Гепатит В - хроническая инфекция. Современные методы лечения могут подавить репликацию вируса и уменьшить повреждение печени, но не могут вылечить инфекцию.

Нуклеозиды или аналоги нуклеотидов (НИОТ) блокируют репликацию вируса гепатита В, но не блокируют выработку поверхностного антигена гепатита В и не препятствуют пополнению пула кзкДНК в гепатоцитах, который поддерживает репликацию вируса, если терапия НИОТ прекращается. Лечение НИОТ должно продолжаться бесконечно, чтобы контролировать репликацию гепатита В.

Считается, что сочетание НИОТ с противовирусными препаратами, которые напрямую блокируют проникновение вируса в гепатоциты или предотвращают выработку вирусных белков, с большей вероятностью приведет к функциональному излечению от инфекции гепатита В - подавлению вируса без необходимости лечения.

Достижение функционального излечения, вероятно, потребует комбинации препаратов, которые могут подавлять репликацию вируса на достаточно долгое время, чтобы очистить кзкДНК гепатита В от клеток печени.
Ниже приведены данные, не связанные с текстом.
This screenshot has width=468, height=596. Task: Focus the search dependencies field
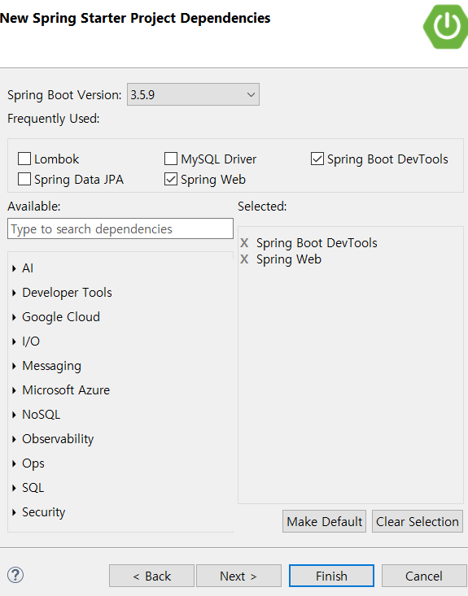click(x=120, y=228)
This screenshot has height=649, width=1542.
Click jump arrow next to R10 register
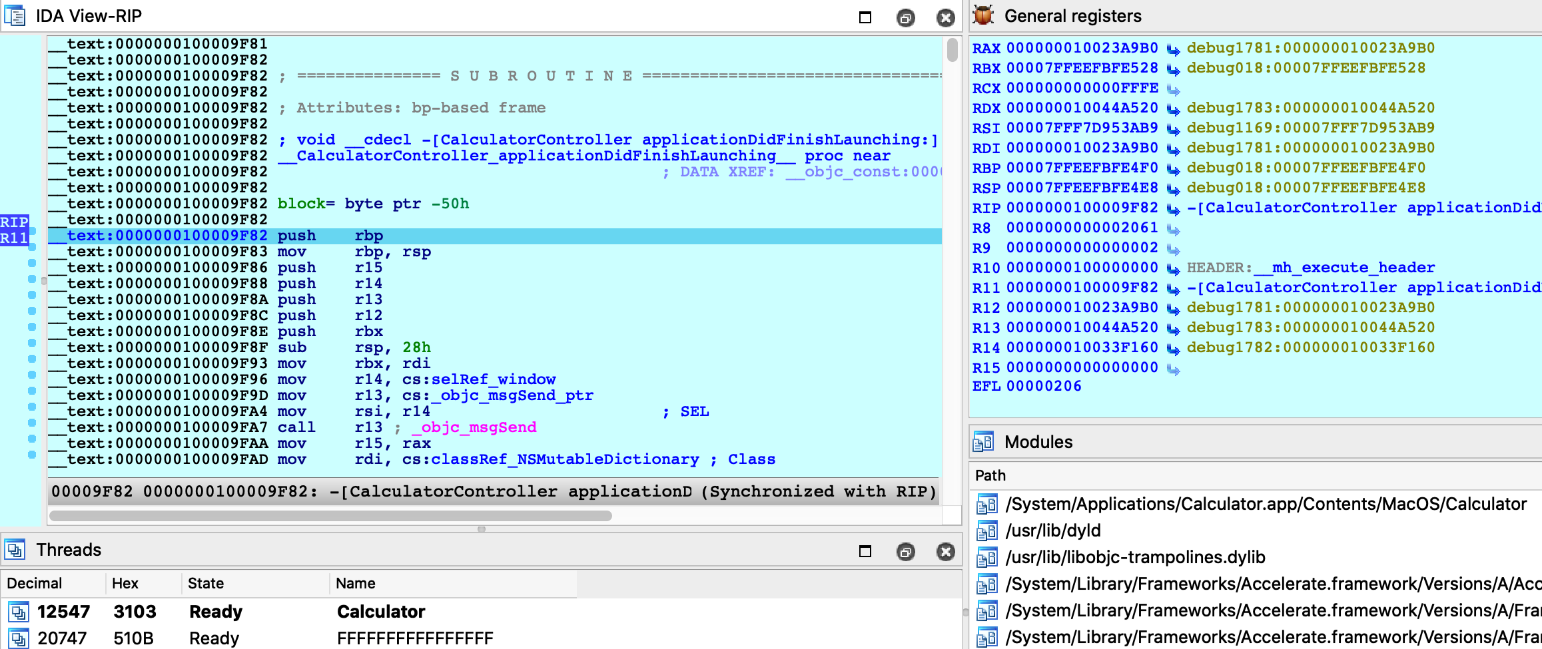(1173, 269)
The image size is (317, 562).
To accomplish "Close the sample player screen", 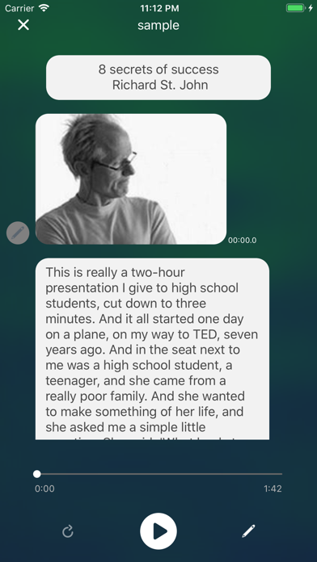I will [x=23, y=25].
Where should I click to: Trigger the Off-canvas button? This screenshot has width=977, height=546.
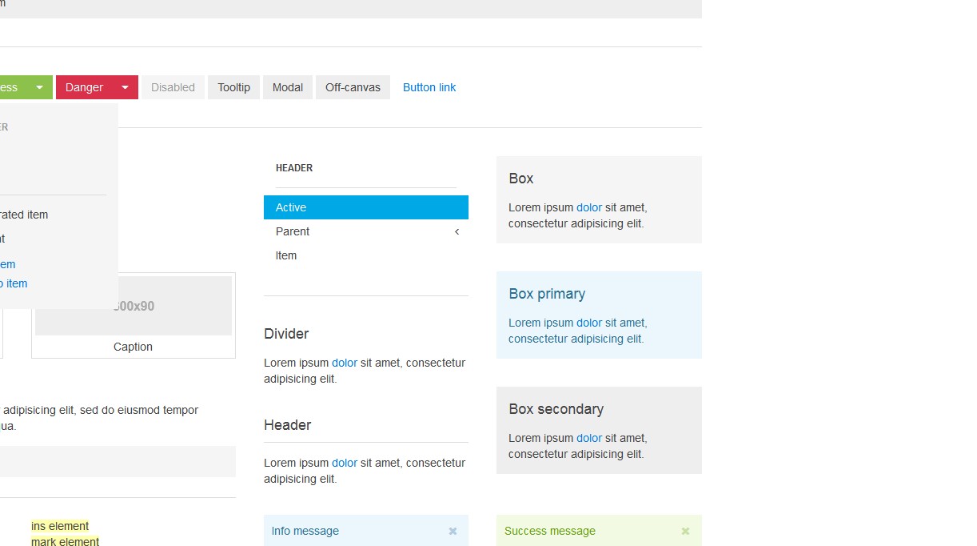pyautogui.click(x=353, y=87)
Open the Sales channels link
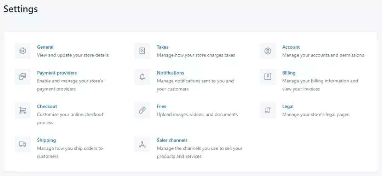This screenshot has width=382, height=176. click(x=172, y=140)
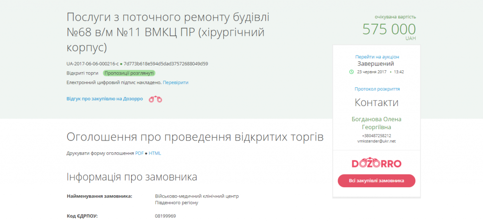Click the DOZORRO logo in the sidebar
483x223 pixels.
(376, 164)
Эта ДНК образует резервуар, поддерживающий текущую репликацию вируса.

Arrowhead и Johnson & Johnson разрабатывают небольшой агент интерферирующей РНК, JNJ-3989, в качестве противовирусного средства для использования в сочетании с НИОТ.

Малая интерферирующая РНК (миРНК) связывается с информационной РНК (мРНК), предотвращая транскрипцию мРНК, участвующей в производстве вирусных белков, включая полимеразу HBV и поверхностный антиген гепатита B.

JNJ-3989 вводится подкожно в сочетании с ежедневным пероральным приемом НИОТ (тенофовира или энтекавира). Предварительные результаты этого исследования фазы 2, опубликованные в 2019 году, показали, что три дозы JNJ-3989, введенные в дни 0, 28 и 56, хорошо переносились и привели к снижению поверхностного антигена гепатита B, HBeAg, РНК гепатита B и ядра гепатита B. антиген через 8 недель после третьей инъекции.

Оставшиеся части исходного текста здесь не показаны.